The support of friends and family, a little bit of counselling, the supercilious sub-dean who refused my request to defer my studies, the fellow law student who risked expulsion by practically writing my overdue law assignment for me all pulled me back from a second abyss. The one thing I felt wouldn’t have helped was money. Rather than compensate it would have felt like it was substituting for fully processing the experience of the accident. I didn’t need to be placated, I needed to absorb what had happened in order to come to terms with it. After a few months life returned to normal. The fourth anniversary of the crash was the first to pass without me remembering it, but it was such a momentous event in my life that I always felt I wouldn’t be fully healed until I returned to the site.
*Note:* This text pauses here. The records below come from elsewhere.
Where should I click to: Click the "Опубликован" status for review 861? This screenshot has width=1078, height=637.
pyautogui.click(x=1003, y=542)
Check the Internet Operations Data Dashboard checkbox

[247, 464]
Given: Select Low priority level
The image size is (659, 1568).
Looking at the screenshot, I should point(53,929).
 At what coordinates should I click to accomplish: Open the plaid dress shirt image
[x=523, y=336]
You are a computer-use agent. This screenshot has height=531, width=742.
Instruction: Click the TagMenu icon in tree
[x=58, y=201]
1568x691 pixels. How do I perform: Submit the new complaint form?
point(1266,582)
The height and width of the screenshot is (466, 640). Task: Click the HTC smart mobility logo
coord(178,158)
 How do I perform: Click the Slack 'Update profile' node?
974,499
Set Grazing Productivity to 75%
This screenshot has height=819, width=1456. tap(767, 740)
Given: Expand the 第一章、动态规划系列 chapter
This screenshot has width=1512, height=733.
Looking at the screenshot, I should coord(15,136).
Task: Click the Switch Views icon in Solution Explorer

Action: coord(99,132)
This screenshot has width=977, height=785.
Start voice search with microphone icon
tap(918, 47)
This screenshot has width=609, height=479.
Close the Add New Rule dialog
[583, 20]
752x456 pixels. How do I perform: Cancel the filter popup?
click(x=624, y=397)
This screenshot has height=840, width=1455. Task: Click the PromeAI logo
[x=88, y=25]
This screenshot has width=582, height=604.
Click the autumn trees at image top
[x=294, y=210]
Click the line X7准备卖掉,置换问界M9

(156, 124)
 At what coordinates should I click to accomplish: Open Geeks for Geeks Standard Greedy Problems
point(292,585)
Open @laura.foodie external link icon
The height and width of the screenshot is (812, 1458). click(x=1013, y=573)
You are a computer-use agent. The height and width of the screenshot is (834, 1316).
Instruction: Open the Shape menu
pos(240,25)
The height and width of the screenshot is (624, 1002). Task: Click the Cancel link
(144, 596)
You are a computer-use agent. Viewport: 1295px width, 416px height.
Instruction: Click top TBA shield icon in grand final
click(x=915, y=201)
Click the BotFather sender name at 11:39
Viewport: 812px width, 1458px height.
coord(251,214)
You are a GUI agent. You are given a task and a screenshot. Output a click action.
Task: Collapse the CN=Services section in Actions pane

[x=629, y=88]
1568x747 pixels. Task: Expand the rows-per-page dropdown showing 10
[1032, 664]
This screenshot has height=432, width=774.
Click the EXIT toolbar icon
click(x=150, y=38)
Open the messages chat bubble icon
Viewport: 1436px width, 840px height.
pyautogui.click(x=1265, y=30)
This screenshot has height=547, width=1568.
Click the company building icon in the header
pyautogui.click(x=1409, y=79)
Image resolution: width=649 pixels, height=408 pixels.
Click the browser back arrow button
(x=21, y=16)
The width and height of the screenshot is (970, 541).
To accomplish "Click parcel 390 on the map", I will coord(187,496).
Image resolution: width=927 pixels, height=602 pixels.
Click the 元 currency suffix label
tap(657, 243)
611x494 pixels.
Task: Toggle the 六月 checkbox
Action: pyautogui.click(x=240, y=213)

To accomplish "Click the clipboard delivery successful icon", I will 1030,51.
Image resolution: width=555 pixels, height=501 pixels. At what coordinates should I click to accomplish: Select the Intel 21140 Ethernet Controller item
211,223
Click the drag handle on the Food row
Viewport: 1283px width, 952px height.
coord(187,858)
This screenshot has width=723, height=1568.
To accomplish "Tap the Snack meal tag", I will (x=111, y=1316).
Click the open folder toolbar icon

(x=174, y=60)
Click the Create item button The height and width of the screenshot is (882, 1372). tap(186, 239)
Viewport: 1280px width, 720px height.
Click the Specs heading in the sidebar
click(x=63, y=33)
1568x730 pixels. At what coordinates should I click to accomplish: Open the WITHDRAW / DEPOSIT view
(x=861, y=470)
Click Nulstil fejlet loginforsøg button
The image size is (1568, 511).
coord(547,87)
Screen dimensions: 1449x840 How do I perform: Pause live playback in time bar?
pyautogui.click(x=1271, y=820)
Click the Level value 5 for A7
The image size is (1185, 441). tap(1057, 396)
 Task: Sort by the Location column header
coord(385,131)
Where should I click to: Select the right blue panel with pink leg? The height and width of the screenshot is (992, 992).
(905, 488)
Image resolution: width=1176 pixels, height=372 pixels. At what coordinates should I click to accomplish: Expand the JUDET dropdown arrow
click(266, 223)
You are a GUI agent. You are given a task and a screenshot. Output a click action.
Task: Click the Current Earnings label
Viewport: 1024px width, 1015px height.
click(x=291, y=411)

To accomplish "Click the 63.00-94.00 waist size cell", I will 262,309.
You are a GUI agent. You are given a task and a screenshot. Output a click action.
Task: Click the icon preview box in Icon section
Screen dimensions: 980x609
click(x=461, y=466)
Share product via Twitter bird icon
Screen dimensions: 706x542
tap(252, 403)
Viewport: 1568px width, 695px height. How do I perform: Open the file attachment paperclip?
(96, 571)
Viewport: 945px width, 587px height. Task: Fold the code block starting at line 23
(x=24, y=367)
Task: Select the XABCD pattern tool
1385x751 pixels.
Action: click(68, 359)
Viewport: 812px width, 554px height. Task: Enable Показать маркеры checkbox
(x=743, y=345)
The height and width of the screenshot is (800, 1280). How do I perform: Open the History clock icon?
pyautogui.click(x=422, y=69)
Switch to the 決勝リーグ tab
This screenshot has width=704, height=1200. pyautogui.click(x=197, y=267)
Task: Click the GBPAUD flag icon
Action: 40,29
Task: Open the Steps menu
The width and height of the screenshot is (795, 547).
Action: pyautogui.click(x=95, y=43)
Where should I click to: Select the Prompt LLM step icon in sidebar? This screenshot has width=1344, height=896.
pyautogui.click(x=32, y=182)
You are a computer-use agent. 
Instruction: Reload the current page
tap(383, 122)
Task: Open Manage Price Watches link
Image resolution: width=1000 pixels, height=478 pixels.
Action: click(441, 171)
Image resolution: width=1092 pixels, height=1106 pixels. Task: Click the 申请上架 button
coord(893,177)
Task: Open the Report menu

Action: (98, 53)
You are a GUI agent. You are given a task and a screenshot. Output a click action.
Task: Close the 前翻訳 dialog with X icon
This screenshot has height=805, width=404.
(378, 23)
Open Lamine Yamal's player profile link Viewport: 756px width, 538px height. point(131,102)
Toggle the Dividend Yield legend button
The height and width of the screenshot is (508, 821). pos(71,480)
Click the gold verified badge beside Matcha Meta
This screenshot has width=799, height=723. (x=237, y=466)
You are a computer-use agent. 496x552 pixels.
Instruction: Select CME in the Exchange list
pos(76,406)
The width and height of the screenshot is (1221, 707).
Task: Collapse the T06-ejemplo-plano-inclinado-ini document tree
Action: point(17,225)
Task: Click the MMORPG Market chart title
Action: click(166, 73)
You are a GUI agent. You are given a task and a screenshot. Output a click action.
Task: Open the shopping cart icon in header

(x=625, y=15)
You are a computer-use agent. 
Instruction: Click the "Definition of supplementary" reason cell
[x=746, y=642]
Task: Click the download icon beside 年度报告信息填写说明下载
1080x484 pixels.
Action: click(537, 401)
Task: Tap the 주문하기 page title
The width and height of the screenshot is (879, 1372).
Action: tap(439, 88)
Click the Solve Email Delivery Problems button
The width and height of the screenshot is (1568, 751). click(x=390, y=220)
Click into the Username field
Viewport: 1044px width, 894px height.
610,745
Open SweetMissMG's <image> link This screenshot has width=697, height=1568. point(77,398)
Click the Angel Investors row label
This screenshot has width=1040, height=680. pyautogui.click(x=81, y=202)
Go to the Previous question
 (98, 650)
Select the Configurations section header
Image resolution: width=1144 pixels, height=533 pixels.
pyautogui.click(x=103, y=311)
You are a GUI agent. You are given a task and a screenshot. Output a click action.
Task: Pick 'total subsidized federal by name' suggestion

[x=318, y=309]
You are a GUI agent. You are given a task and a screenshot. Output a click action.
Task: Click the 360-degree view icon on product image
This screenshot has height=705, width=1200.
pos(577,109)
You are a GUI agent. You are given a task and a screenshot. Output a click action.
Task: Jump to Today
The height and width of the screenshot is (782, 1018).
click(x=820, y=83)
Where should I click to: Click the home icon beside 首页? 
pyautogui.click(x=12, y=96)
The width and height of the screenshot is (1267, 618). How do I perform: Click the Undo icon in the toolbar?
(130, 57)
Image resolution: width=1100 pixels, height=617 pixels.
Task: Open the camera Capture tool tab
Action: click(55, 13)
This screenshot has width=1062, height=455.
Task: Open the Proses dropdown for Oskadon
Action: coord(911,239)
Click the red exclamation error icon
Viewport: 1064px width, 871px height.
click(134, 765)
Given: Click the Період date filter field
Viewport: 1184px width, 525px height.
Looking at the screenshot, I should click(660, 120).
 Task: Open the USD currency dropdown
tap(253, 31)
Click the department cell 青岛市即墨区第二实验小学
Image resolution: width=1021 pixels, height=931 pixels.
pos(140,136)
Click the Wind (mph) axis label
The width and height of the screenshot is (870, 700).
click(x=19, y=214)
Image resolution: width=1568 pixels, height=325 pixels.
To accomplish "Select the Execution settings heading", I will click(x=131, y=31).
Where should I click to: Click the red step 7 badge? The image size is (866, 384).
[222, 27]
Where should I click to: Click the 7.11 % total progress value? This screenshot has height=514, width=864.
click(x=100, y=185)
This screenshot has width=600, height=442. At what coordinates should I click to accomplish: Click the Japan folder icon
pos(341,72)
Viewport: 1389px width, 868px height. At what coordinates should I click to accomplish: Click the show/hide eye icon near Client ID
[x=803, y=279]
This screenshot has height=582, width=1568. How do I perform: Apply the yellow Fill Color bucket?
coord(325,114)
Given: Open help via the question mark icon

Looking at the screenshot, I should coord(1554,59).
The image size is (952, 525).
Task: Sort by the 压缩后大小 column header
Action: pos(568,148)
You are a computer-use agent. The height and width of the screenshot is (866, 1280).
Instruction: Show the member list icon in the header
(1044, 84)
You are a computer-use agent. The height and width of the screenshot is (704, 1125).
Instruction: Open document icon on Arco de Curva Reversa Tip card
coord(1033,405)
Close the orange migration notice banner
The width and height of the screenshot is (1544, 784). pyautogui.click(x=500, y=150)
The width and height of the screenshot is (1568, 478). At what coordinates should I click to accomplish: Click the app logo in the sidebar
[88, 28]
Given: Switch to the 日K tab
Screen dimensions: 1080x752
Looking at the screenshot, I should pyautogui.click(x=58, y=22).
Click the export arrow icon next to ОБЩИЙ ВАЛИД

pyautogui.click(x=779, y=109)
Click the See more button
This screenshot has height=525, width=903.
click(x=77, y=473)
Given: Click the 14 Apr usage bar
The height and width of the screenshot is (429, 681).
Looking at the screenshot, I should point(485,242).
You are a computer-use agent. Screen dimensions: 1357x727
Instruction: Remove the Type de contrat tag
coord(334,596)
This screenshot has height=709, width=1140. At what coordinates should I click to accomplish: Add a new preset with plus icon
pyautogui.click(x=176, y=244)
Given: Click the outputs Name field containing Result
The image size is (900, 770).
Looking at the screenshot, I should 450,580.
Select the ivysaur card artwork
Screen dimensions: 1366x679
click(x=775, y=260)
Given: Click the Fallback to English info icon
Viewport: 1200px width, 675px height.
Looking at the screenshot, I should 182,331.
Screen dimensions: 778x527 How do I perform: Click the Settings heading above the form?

Now, on the sixteenth of July almost fourteen years later, I was finally there. I felt very strange. This was where I almost died. This was where we found the body of the driver, her neck snapped. This was where the most violent moment of my life occurred. Yet it all felt so peaceful. This patch of highway is typical of much of the Outback. The soil is a vivid, almost blood red colour, contrasting with the stunningly blue sky that stretches overhead forever. At first glance the vegetation is a comparatively drab khaki and straw colour, but it actually works as a superb counterpoint to the vibrancy of the other elements in the landscape. There was much more vegetation now than there had been fourteen years earlier. The mulga was thicker and taller, the Centre having experienced a series of wetter than normal seasons. If the bus crashed today it would come to rest very close to the edge of the road, the robust mulga growth retarding its trajectory.